Solo Exhibition, Grand Central Art Center, 2020

Slippage of a Strand, a collection of new and recent works by Flavia D’Urso, is grounded in the intersection of physical, emotional, and cultural experiences of the queer female body. With sculpture, mixed media on paper, and video, the exhibition presents interpretations of the body that destabilize expectations of sameness and insist on their own existence.

D’Urso positions the human as a hybrid by abstracting its physical forms and using the animal body and objects as surrogates for the human. The artist’s work repurposes materials such as salt, iodine, horse hair, and blood meal to draw on their inherent bodily associations while pushing them beyond their conventional function. These materials are combined with terra cotta and paper, as well as packing foam and latex, to present ghostly, abject forms that simultaneously invoke seduction and repulsion.

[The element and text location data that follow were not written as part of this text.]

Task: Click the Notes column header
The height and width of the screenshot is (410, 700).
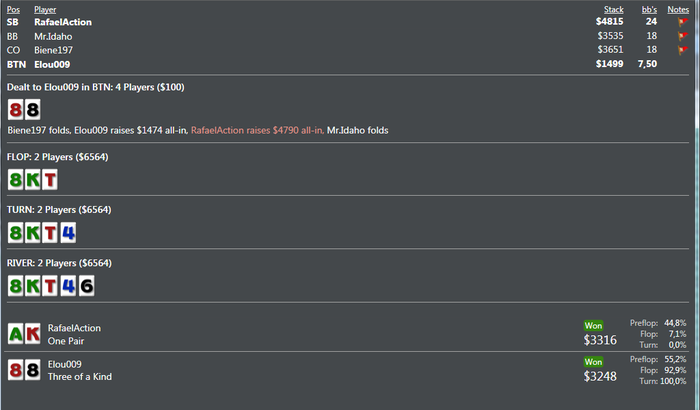Action: click(678, 9)
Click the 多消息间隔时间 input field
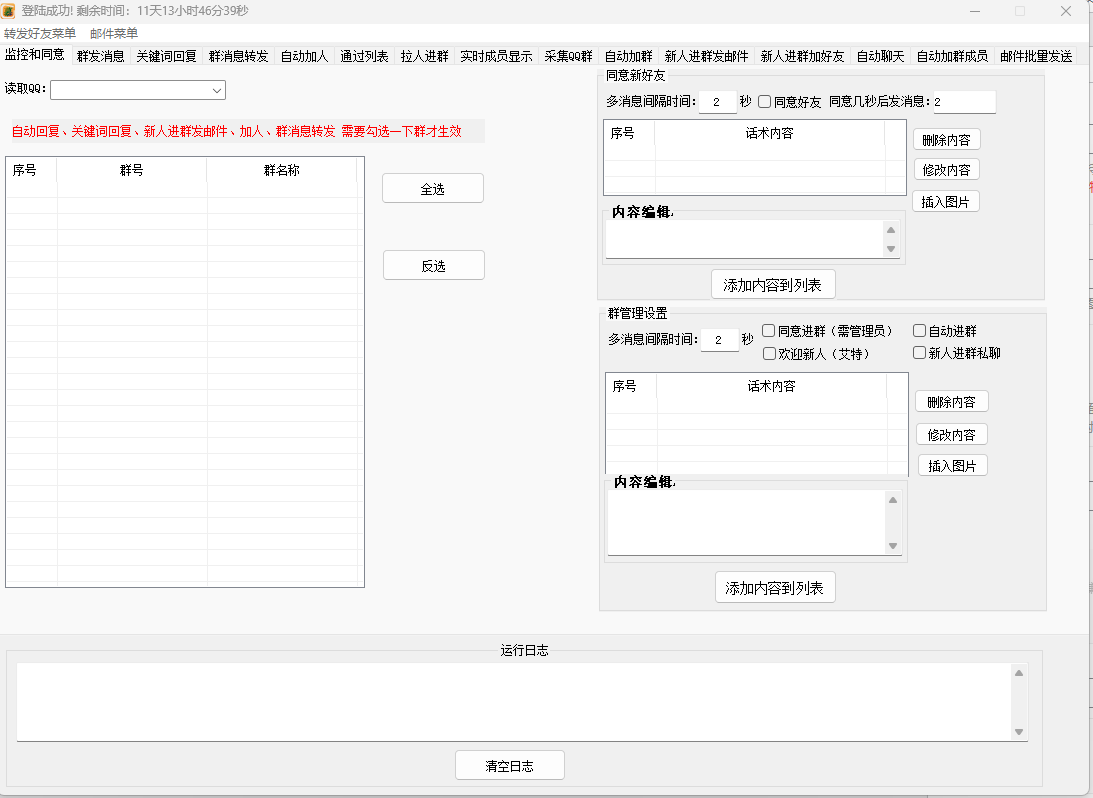1093x798 pixels. (717, 101)

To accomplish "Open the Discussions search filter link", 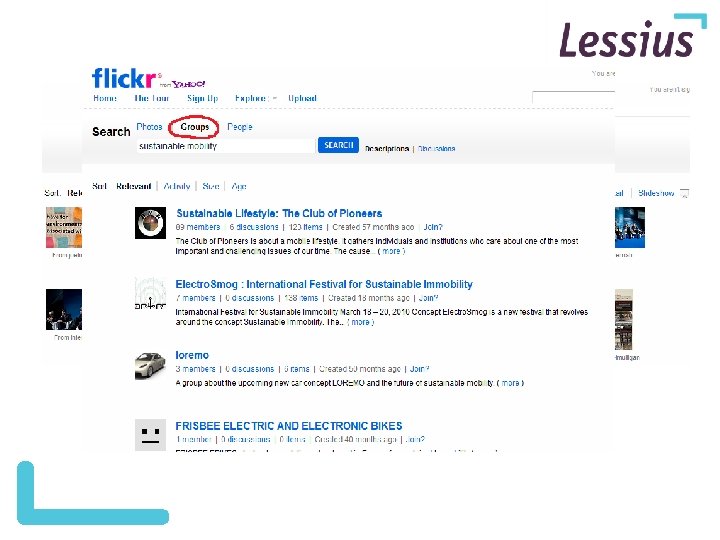I will point(437,149).
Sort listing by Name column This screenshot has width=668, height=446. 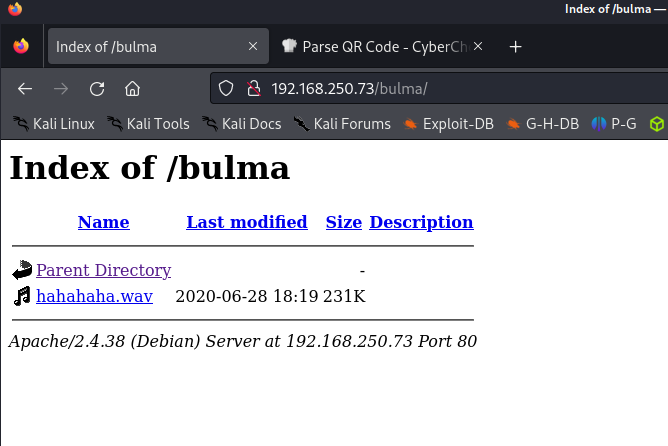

Repetition and replication feature prominently in the artist’s practice. These gestures suggest systems intended to effect sameness and the production of the ideal. D’Urso’s works, however, rupture such expectations with their failure to replicate recognizable objects with perfection. Actions such as licking and sprouting of hair—here seemingly aimless—further confuse assumptions about the body’s function. As the bodies in Slippage of a Strand assert their presence and the value of sameness falls apart, D’Urso deftly dissects, digests, and re-presents expectations of female and queer identities.